脚の調子も走りに慣れて順調。このへんでいくらかペースをあげていこう、それに「B&G海洋センター前で応援頼む。」と依頼もしていたので悠々と走るとこを見せないと。


軽い足取りで右前方マルナカの店舗を見ながら走る。雨は降る。メガネはいつも雨粒。
B&Gの前。傘をさした係員二人。たったこれだけ。
プールにきた人たちが多数応援していると思ったけど、がら〜〜ん。だった。


川面を東に走り矢掛の町へ入る。
本陣・石井家の前、正装の主人が応援をしていた。
すこし走ると”あっ、えいちゃん”
今年もRD社のH氏が係員をしていた。

町を過ぎ東へ走る。
国道沿を走り左折。北へ。
ランナーの姿が見えず三叉路では迷いそうなところもあった。

正面に学校が見えてきた。「三成小学校」、はは〜〜ん、ここへんが三成というのか?道理で以前フルーツパークへ方向を迷い行けなかったハズだ。
学校前に三人、「こんちわ。」RD社のI氏が立っていた。


コースは駐車場のある山越えが始まり終盤になる、いくらかばててきた。
山を越えると井原線の高架が見え、ゴール地点の競技場が見える。大会アドバルーンも見える。
腕時計を見る。「2時間切るのはできるかな?」と逆算。


競技場へ上る前、二人並走になった。
「何時ですか?」
「12時2分です。2時間を2分超えました。」
「そうですか。」
「ゴールまで二人で戦いましょう。」と前を行ったが、彼にはゲート前で抜かれてしまった。

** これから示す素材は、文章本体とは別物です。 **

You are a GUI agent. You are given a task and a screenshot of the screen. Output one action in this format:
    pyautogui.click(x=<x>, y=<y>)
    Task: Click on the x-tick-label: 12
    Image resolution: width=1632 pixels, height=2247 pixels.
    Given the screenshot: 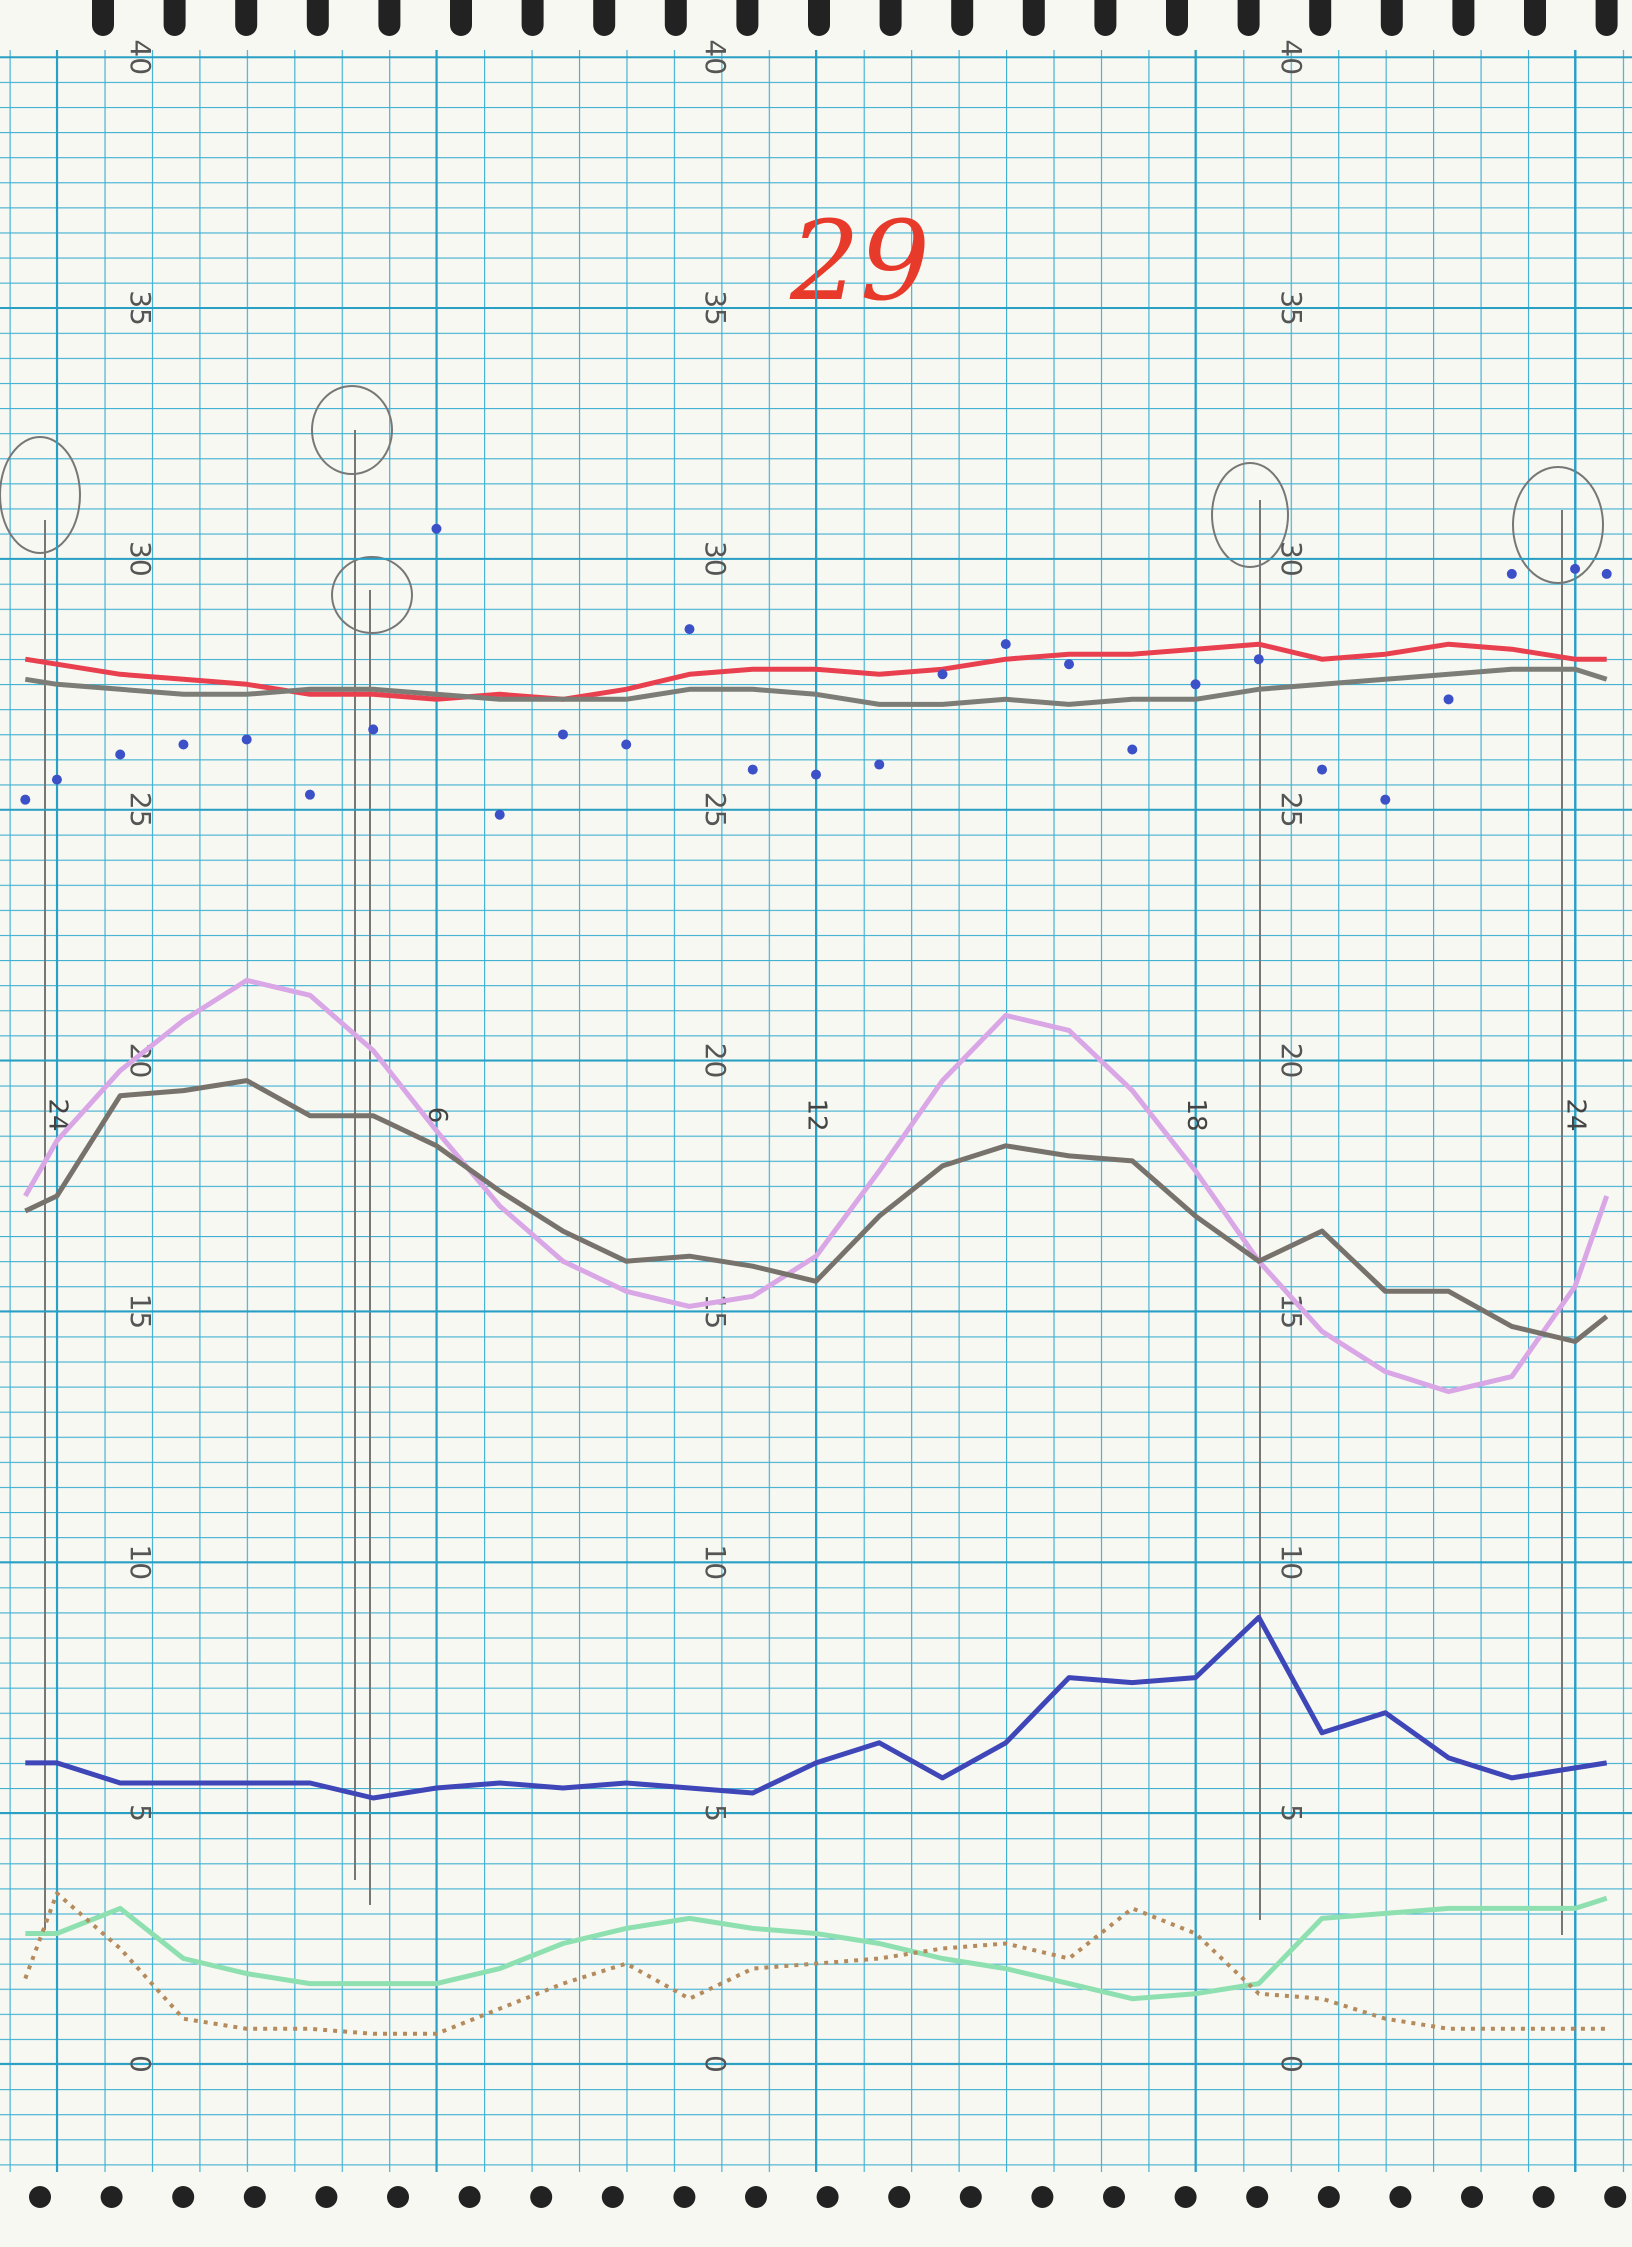 What is the action you would take?
    pyautogui.click(x=817, y=1114)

ゴールしたらすぐ完走証を印刷してくれた。ちいさい完走証だが雨に濡れないよう気をつけて持った。


(ほぼ原寸どおり)



ゴール後、タバコを吸おうと出すと雨に濡れて湿めっていた。

そしてジリイ道をゆっくり、足元だけをみながら車へ戻った。

家に帰り風呂にはいった。
その後で購入後1年、はじめて靴を洗った。
靴は濡れ、しかもドロもぶれになったので。こういう時にしか(洗う気にはなっても)実行することはできない。